*WHAT TO WORK ON*
Figure out how many lines of the listing include the string "agent"; the reply is only that number.

*EXTRACTED INFORMATION*
##############################

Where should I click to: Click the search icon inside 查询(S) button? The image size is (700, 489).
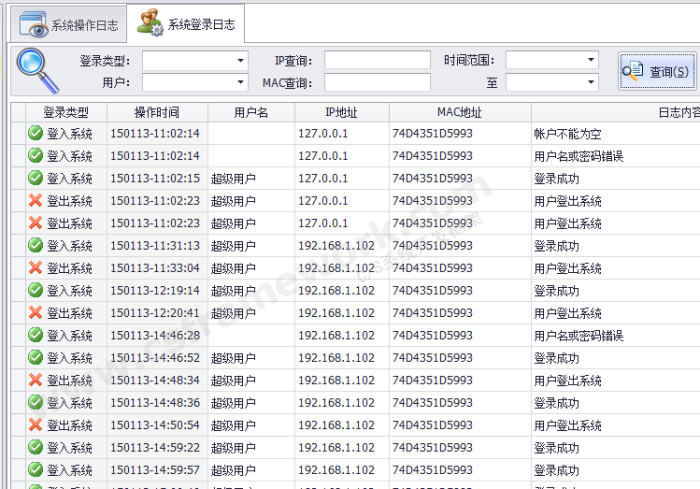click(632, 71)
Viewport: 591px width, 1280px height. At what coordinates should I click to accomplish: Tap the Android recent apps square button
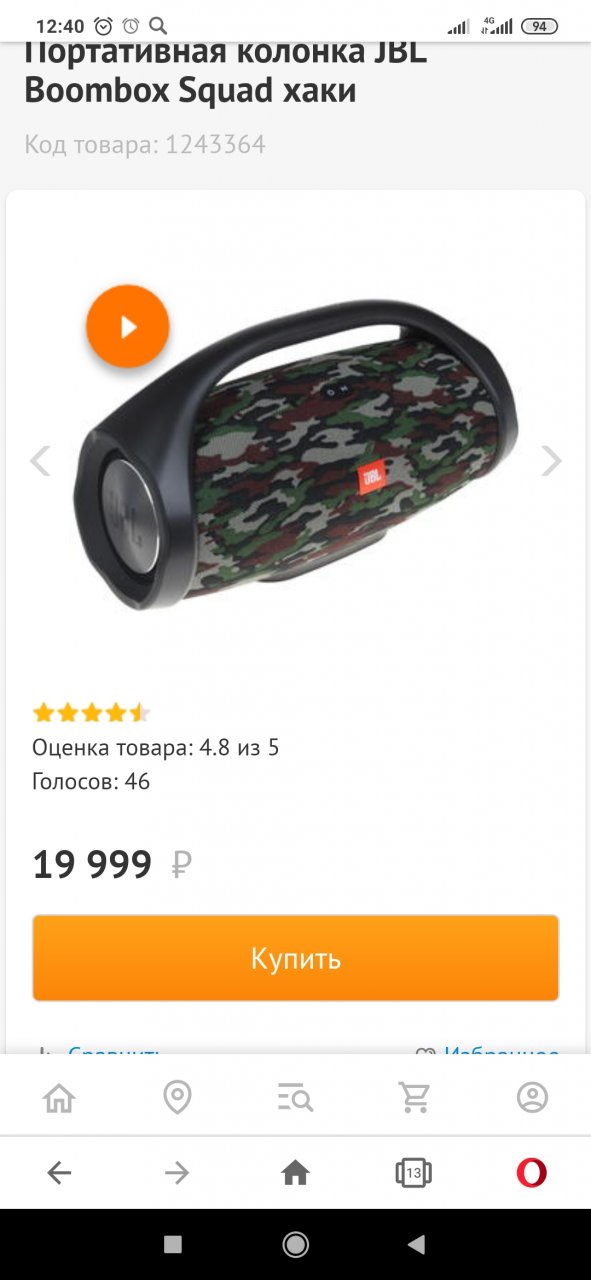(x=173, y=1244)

##############################

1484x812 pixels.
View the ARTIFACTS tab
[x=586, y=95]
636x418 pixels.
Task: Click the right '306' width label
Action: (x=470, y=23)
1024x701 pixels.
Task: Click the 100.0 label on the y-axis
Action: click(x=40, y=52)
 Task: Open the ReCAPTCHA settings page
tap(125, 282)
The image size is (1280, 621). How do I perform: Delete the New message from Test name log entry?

##############################

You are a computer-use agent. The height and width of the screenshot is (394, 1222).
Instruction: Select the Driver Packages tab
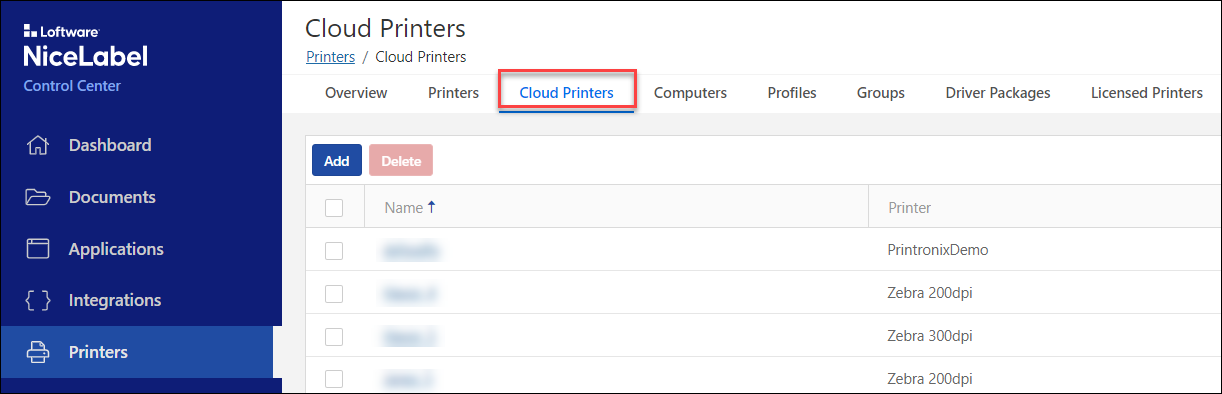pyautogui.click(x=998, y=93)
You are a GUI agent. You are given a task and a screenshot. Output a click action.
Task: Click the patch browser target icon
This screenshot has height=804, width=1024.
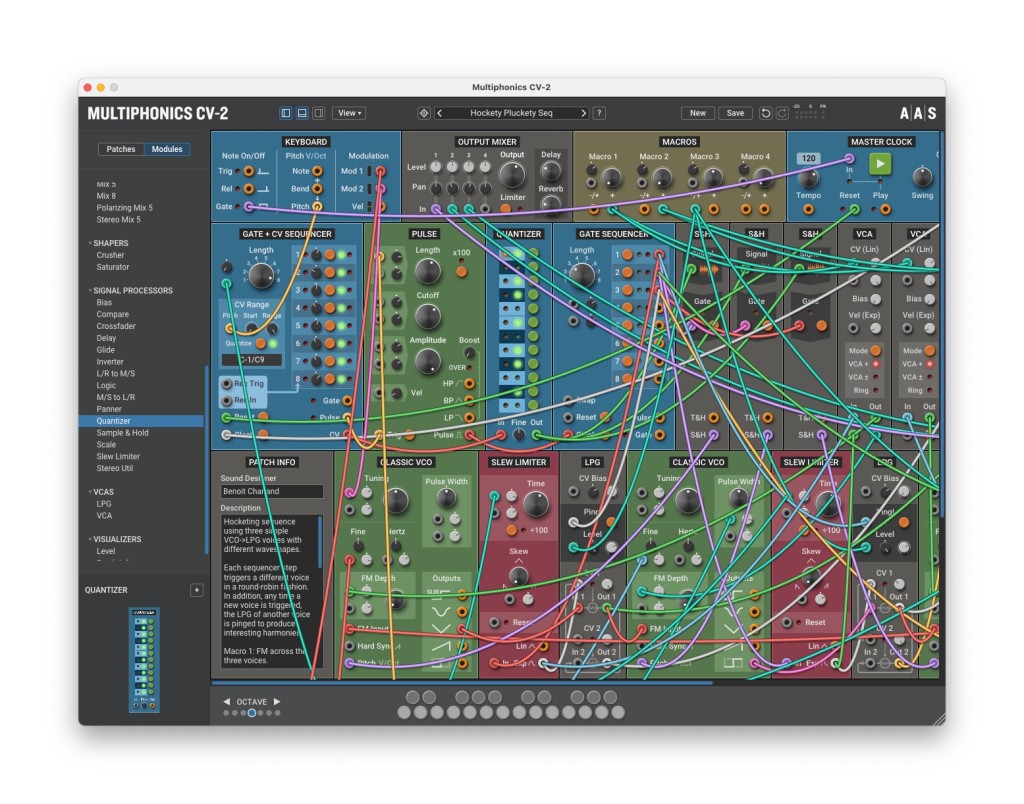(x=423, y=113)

##############################

*PROBLEM SOLUTION*
2